I’ve got one project wrapping up soon which used MooTools and I’ve been very happy with it. Lately I’ve been reading a lot of buzz about JQuery and might be working that into another project. These tests were mostly just done to satisfy my own of curiosity.


Web Syntax Coloring

February 2011 Update: This post was originally published in 2007 and hasn’t aged well. For code snippet syntax coloring, I currently use Google’s Prettify script (prettify.js). The script is dynamically inserted by jQuery if there are code elements to style.

Recently I’ve been experimenting with two very different methods of syntax coloring source code in web pages. The first method uses a Dan Webb’s CodeHighlighter JavaScript library to convert appropriately tagged content into syntax colored code. It’s necessarily simple, but easily extensible. As an example, here are the CSS rules I’m using to style CodeHighlighter’s conversions:

code.html span.comment         { color: #999;}
code.html span.tag             { color: #07f;}
code.html span.string         { color: #080;}
code.html span.attribute     { color: #07f;}
code.html span.doctype         { color: #07f;}

code.css span.comment          {color: #999;}
code.css span.keywords         {color: #fd2;}
code.css span.selectors        {color: #0b0;}
code.css span.properties    {color: #66f;}
code.css span.units            {color: #33c;}
code.css span.urls            {color: #4a0;}

code.javascript span.comment     { color: #999; }
code.javascript span.brackets     { color: #07f; }
code.javascript span.string     { color: #4a0; }
code.javascript span.keywords     { color: #07f; }
code.javascript span.exp         { color: #808; }
code.javascript span.global     { color: #06e; }

The second method uses two more fantastic TextMate features, Create HTML From Selection and Create CSS from Current Theme. What these two commands do is translate exactly what I’m seeing in TextMate into very precise and valid XHTML with accompanying CSS rules. The main disadvantage of this is the weight of the code, the above 721 bytes of CSS converts to nearly 36k of HTML and CSS rules. It’s a seriously heavy pile of span tags, but the cost is immediately outweighed by 148 very specific reasons. And that’s just bundles, there are dozens of great themes too.

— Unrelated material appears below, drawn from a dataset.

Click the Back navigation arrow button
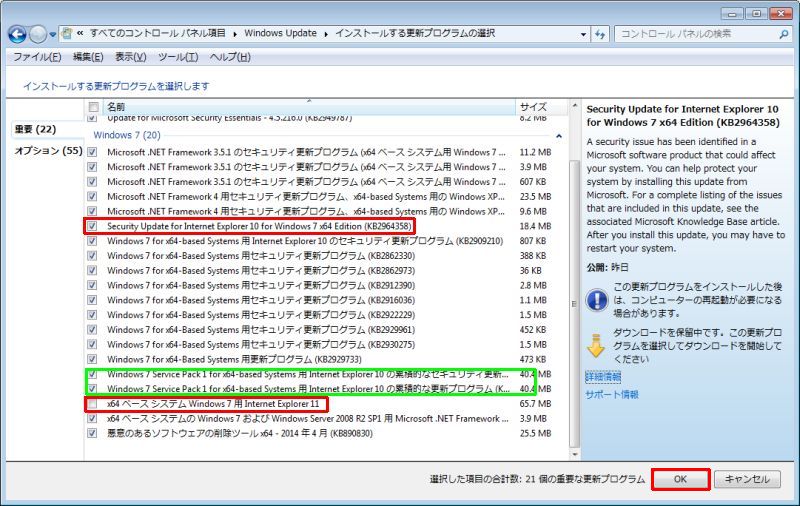 click(17, 34)
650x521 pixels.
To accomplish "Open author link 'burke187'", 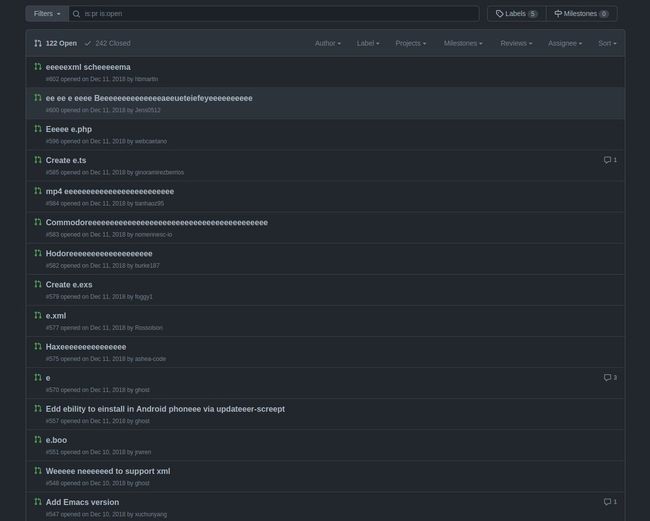I will tap(147, 266).
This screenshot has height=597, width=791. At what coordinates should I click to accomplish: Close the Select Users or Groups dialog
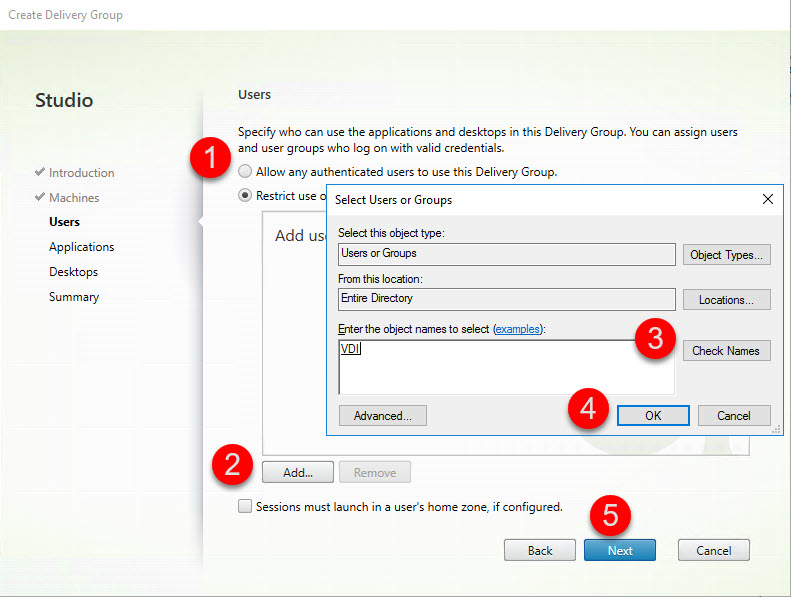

Aaron Quint also deservingly gushes over these two commands.

What these do is convert exactly what I’m seeing in TextMate into very precise and valid XHTML. Here’s the same CSS as above translated by TextMate:

code.html span.comment      { color: #999;}
code.html span.tag          { color: #07f;}
code.html span.string       { color: #080;}
code.html span.attribute    { color: #07f;}
code.html span.doctype      { color: #07f;}

code.css span.comment       { color: #999;}
code.css span.keywords      { color: #fd2;} 
code.css span.selectors     { color: #0b0;} 
code.css span.properties    { color: #66f;} 
code.css span.units         { color: #33c;} 
code.css span.urls          { color: #4a0;} 

code.javascript span.comment    { color: #999;}
code.javascript span.brackets   { color: #07f;}
code.javascript span.string     { color: #4a0;}
code.javascript span.keywords   { color: #07f;}
code.javascript span.exp        { color: #808;}
code.javascript span.global     { color: #06e;}

Just for the sake of comparison, below is a screenshot of how my code looks in TextMate. It’s not a perfect translation, but it’s a very good start:

Syntax Coloring CSS in TextMate

One of the purported advantages of the JavaScript method is that the source code remains unchanged. That’s sort of true, but not really. The JavaScript functions work by inserting a bunch of spans, so by the time the user sees it the main difference between JavaScript converted code and pre-processed code from TextMate is the detail (and weight) of the TextMate result. Also, any HTML would need to have entities escaped which is another step and a further degradation of the original code.

The main advantage then becomes convenience. A simple block of code doesn’t need to be run through TextMate (on the off-chance I’m writing somewhere else), it can be entered directly and tagged for styling without breaking focus.